Todavía queda mucho más talento

Todavía queda mucho más talento

Siempre soy optimista en lo que al futuro del tenis de República Dominicana se refiere, claro está, el tenis masculino. Hace unas semanas tuvimos el placer de ver a un criollo en los cuartos de final de Roland Garros Junior, dándole un partidazo al número uno del mundo en esa categoría.

Nick Hardt es solo la cola de una nueva generación, aunque es tal vez el que tiene el techo más alto de esa camada que viene emergiendo.

Con un Víctor Estrella cada vez más cerca de los 40 y con resultados para nada positivos en esta etapa de su carrera, se ventilan cambios en el liderazgo del tenis criollo en el corto plazo.

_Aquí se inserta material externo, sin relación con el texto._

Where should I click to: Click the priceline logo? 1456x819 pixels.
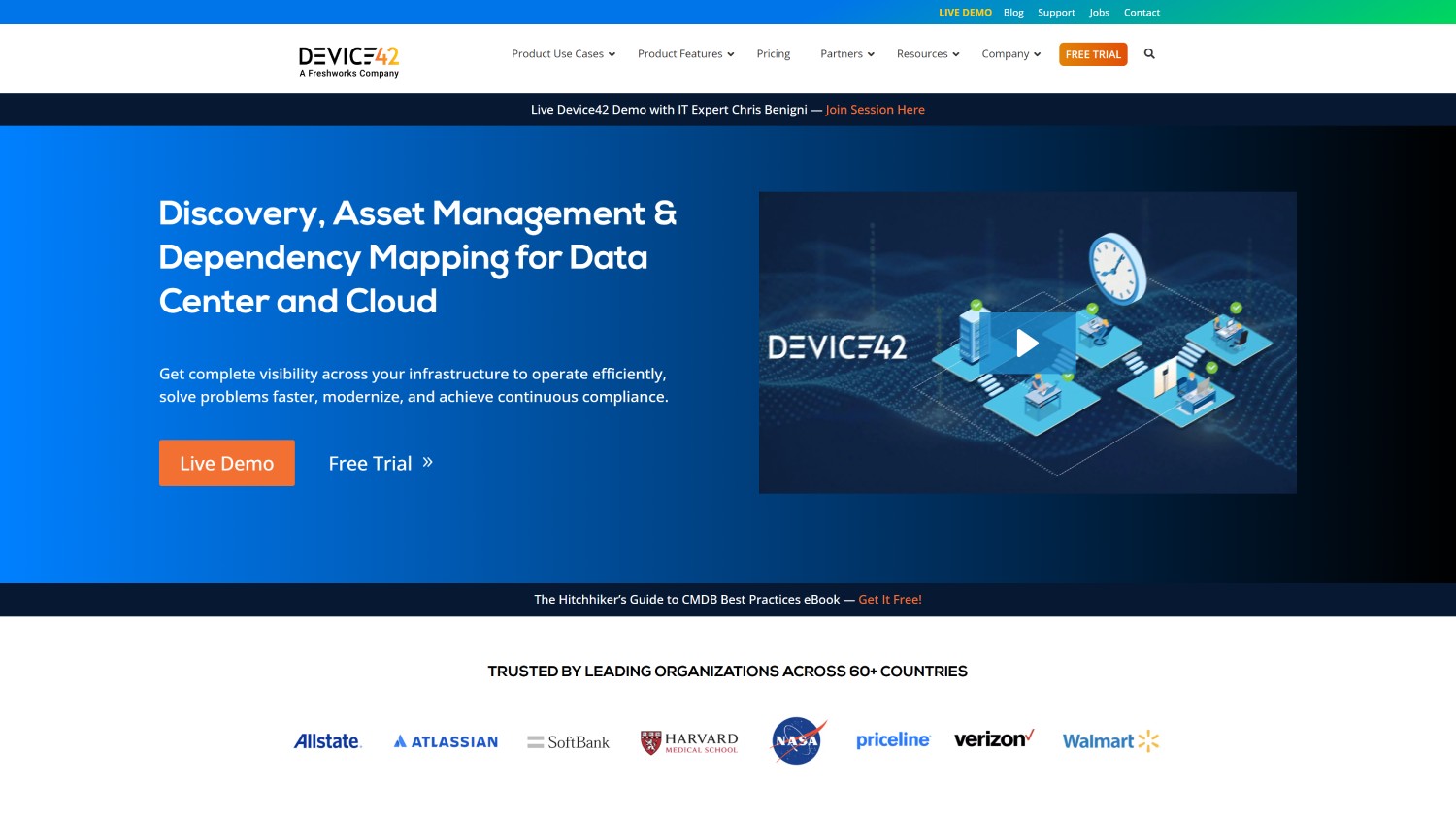pos(892,739)
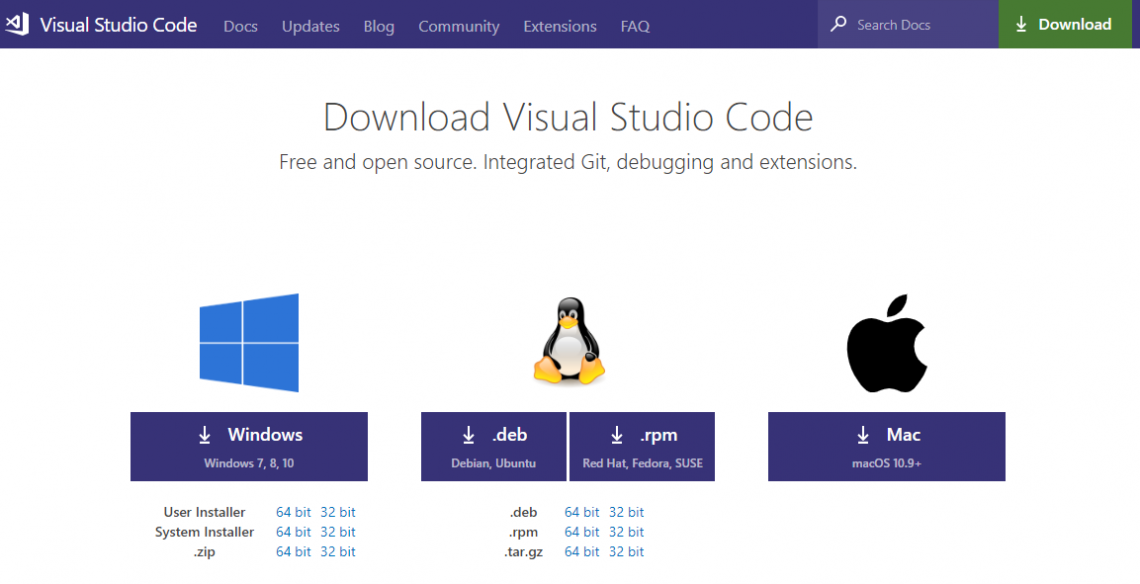
Task: Click the Apple logo icon
Action: pos(887,343)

Y ese relevo en el futuro inmediato lo conforman Roberto Cid y José (Bebo) Hernández, pero son solo la punta.

Cid, de su lado ya es la segunda raqueta nacional, y desde ahora le dará caza a Estrella como el líder de los tenistas quisqueyanos en la ATP.

Ya hemos visto el talento de José Olivares, quien junto a Hardt ha dejado buen sabor tanto en el país, como en escenarios internacionales, no importa si juega para la selección nacional o lo hace de manera individual.
Pero otros nombres como Peter Bertran o Manuel Castellanos volverán a sonar en los próximos meses como otras figuras emergentes en el otrora deporte blanco para República Dominicana.

Los dos recién concluyeron sus estudios universitarios en Estados Unidos, donde se mantuvieron activos en el tenis de primera división para sus respectivas academias, es decir, estuvieron en fogueo constante en un buen nivel como lo es la NCAA.

Bertran es un jugador versátil, que en su momento como juvenil llegó a ser número uno de Centroamérica y El Caribe, ganando torneos importantes en la región. Buen jugador de fondo, con buenas manos, que solo necesita tomarle el ritmo a la competencia internacional para abrirse paso en el profesionalismo. Sus planes son de iniciar la competencia en el tour desde el próximo año, mientras que en lo que resta de 2018 se preparará a tiempo completo para ese compromiso.

En el caso de Castellanos, un espigado jugador con uno de los saques más potentes que hemos tenido en el tenis criollo, tiene sin duda grandes herramientas para el dobles, que combinado con buenas manos y otro buen servicio como el de José Olivares, podrían formar una gran pareja de doblistas que pudiera ganarse la vida en el tour en esa modalidad, y ni hablar de lo que sumarían a la selección nacional.

Solo menciono tres nombres porque son las próximas representaciones que tendríamos en el universo tenis, pero otros como William Kirkman o Armando Gandini también pertenecen a esa generación.
Otros que vienen detrás pudieran relevar a esa nueva camada en un futuro más lejano.

Talento tenemos para rato, pero para desarrollarlos se necesita apoyo y una planificación de diversas instituciones que les permitan a estos muchachos dedicarse al deporte a tiempo completo.